Pode interferir em licenciamento ambiental.

Pode atingir regularização fundiária.

Pode inviabilizar investimentos.

Pode criar questionamentos sobre uso e ocupação da propriedade.

Segundo informações apresentadas durante a tramitação, proprietários atingidos relataram dificuldades relacionadas justamente ao financiamento e à realização de melhorias nos imóveis em razão da sobreposição da unidade.

Por isso, a discussão nunca foi meramente cartográfica.

ERA UMA QUESTÃO ECONÔMICA, FUNDIÁRIA E DE SEGURANÇA JURÍDICA.


⏳ VINTE E CINCO ANOS

Vale repetir.

VINTE E CINCO ANOS.

Um quarto de século.

Desde 2001, gerações mudaram.

Propriedades foram transmitidas.

Famílias fizeram planos.

A agricultura regional se transformou.

A tecnologia de georreferenciamento avançou.

A legislação ambiental mudou.

Mas o problema permaneceu.

Até agora.


⚖️ IBAMA E MINISTÉRIO PÚBLICO FEDERAL APOIARAM A CORREÇÃO

Um ponto importante precisa ser destacado.

A proposta não avançou simplesmente como uma ofensiva política contra uma unidade de conservação.

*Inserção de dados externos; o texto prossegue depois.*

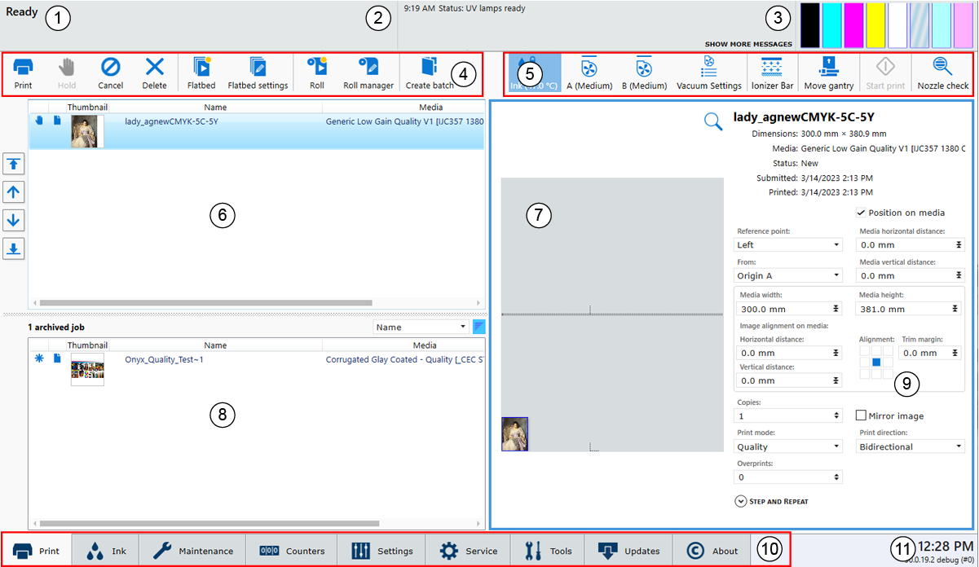This screenshot has height=567, width=979.
Task: Open the Print mode dropdown
Action: coord(788,446)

Durante a tramitação, foi informado que Ibama e Ministério Público Federal apoiaram a correção da situação.

O relator no Senado, Jaques Wagner, também destacou o longo período necessário para que o erro fosse corrigido e defendeu a retomada da normalidade para os proprietários afetados.

Isso muda completamente o peso da discussão.

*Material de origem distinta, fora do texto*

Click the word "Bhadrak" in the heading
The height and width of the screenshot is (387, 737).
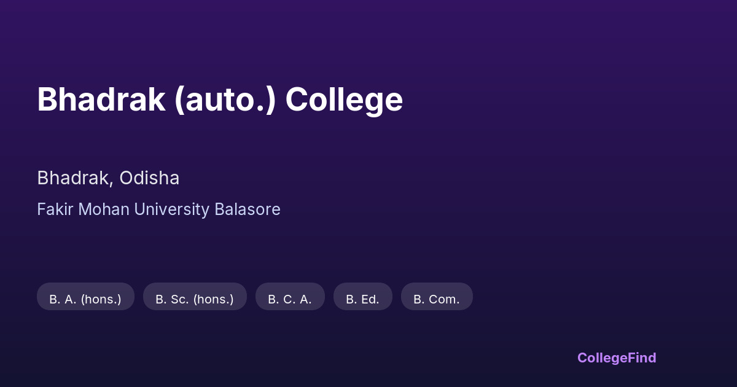pos(101,100)
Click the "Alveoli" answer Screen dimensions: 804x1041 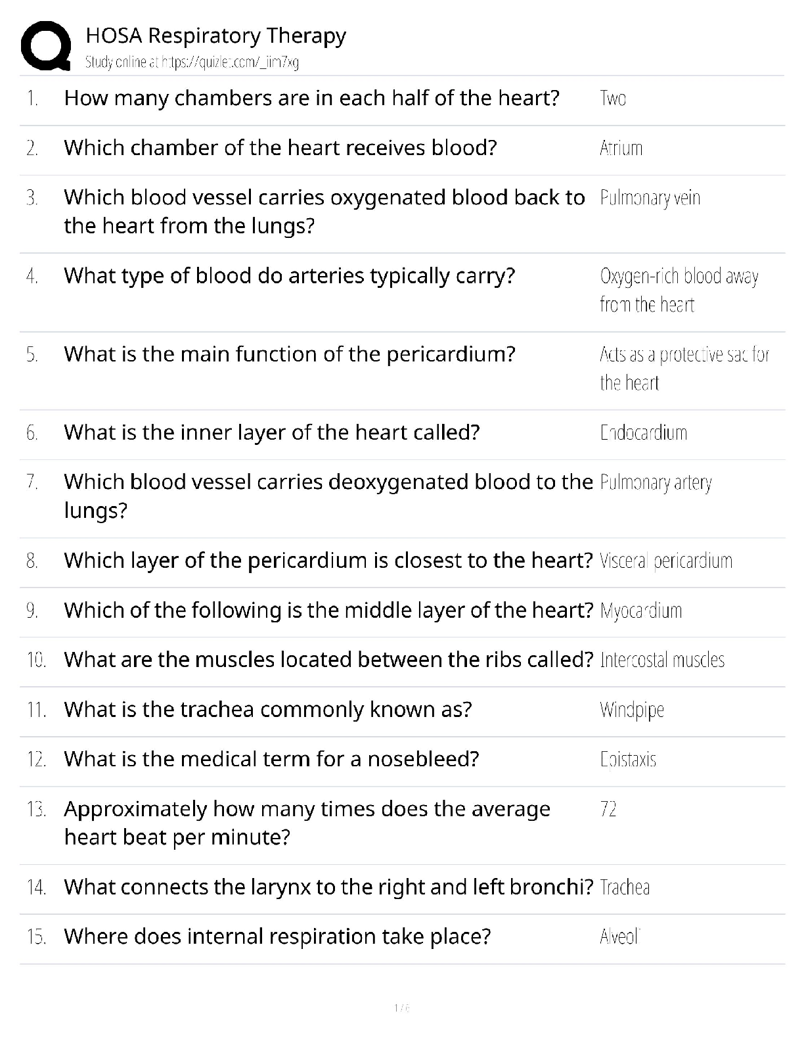pos(619,937)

Não se trata de escolher entre preservar ou produzir.

Trata-se de corrigir uma situação que, segundo a própria documentação oficial, nasceu com problemas técnicos e jurídicos graves.


🎉 BAIANÓPOLIS TEM MOTIVO PARA COMEMORAR

A aprovação no Senado representa a etapa mais importante já vencida até aqui.

A Câmara dos Deputados aprovou o projeto.

O Senado aprovou o projeto.

Agora resta a sanção presidencial.

Se houver sanção, será formalmente encerrado o decreto que criou a Floresta Nacional de Cristópolis.

Para os proprietários atingidos, isso poderá significar o fim de um obstáculo jurídico que acompanhou essas terras por décadas.

E para Baianópolis, representa o encerramento de uma história que nunca deveria ter durado tanto.


⚠️ AINDA NÃO ACABOU: FALTA A SANÇÃO

Apesar da comemoração, juridicamente é importante deixar claro:

A FLONA AINDA NÃO ESTÁ FORMALMENTE EXTINTA.

A aprovação do Senado concluiu a tramitação no Congresso, mas o texto ainda precisa ser apreciado pelo presidente da República.

Somente após eventual sanção e publicação da nova lei é que a revogação produzirá seus efeitos definitivos.

Portanto, qualquer processo administrativo, licenciamento, regularização ou decisão envolvendo áreas atingidas ainda precisa considerar a situação jurídica vigente até a publicação da nova norma.

A vitória é enorme.

Mas falta a assinatura final.


🔥 A LIÇÃO QUE FICA

Proteção ambiental é indispensável.

Mas proteção ambiental também precisa obedecer a critérios técnicos, legais e territoriais corretos.

Não existe política ambiental séria baseada em coordenada errada.

Não existe segurança jurídica quando o mapa oficial não corresponde à realidade.

E não é razoável que proprietários rurais convivam durante vinte e cinco anos com as consequências de uma situação cuja inconsistência foi reconhecida pelo próprio poder público.

O que aconteceu no Senado foi mais do que a aprovação de um projeto.

FOI O RECONHECIMENTO DE QUE O ESTADO TAMBÉM ERRA — E QUE, QUANDO ERRA, PRECISA CORRIGIR.

Baianópolis esperou um quarto de século por essa correção.

Agora falta apenas a sanção presidencial para que esse capítulo seja definitivamente encerrado.

A FLORESTA ESTAVA NO LUGAR ERRADO. O PREJUÍZO, NÃO. ESSE FICOU AQUI.

E, depois de vinte e cinco anos, Baianópolis finalmente está a um passo de virar essa página.